In questo racconto del 1921 troviamo per la prima volta il distico dell’arabo folle Alhazred
Si tratta di una città antichissima, abbandonata, “remota nel deserto d’Arabia”, senza nome perché “non esiste nessuna leggenda tanto antica da darle un nome, o da ricordarla viva”

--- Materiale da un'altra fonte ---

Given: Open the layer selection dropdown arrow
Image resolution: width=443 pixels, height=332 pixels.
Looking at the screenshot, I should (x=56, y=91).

In questa storia troviamo per la prima volta, come poi anche nel racconto Il Richiamo di Cthulhu, il distico dell’arabo folle Alhazred: “Non è morto ciò che può vivere in eterno, E in strani eoni anche la morte può morire”. Il critico Malcom Skey ha notato come il nome Alhazred sembra l’eco della frase inglese All has read (Ho letto tutto). Ciò pare riferirsi non solo alla passione giovanile di Lovecraft per la lettura, ma anche a una delle fondamentali tematiche della narrativa gotica: l’empia aspirazione all’onniscienza, che non è prerogativa umana, perché espone ai rischi derivanti dalle conoscenze proibite. È nella città senza nome che l’arabo pazzo formulò i famosi versi sopracitati. Si tratta di una città antichissima, abbandonata, “remota nel deserto d’Arabia”, senza nome perché “non esiste nessuna leggenda tanto antica da darle un nome, o da ricordarla viva”. Nella descrizione della città il protagonista del racconto accenna a “proporzioni e dimensioni di quelle rovine” che non gli piacciono, anche perché non trova “un solo rilievo, una sola iscrizione che parlasse degli uomini che avevano costruito la città e vi avevano vissuto”. Infine, la ragione lo abbandonerà completamente, e comincerà a farfugliare ossessivamente il distico inspiegabile dell’arabo pazzo. “Ho detto che la violenza del vento impetuoso era infernale – demoniaca – e che le sue voci erano orribili per la malvagità repressa di un’eternità desolata. […] E laggiù, nella tomba di esseri antichi morti da innumerevoli eoni, situata leghe al di sotto del mondo degli uomini illuminato dalla luce dell’alba, sentii le maledizioni e le proteste spettrali di demoni dalle strane lingue. Mi voltai, e vidi stagliarsi contro l’etere luminoso dell’abisso quello che non avevo potuto vedere nel buio del corridoio. Un’orda da incubo di diavoli, le facce distorte dall’odio, agghindati grottescamente semitrasparenti, diavoli di una razza sulla quale non c’era da sbagliarsi: erano i rettili striscianti della Città senza nome. E, quando il vento cessò, sprofondai nel buio spettrale delle viscere della Terra”. Da questo storia prendono il via i racconti del Ciclo di Cthulhu, le obbrobriose divinità cosmiche, separate dall’universo reale. Chi ha la presunzione di sondare l’insondabile, conoscere l’inconoscibile, finirà col perdersi in un mostruoso Altrove.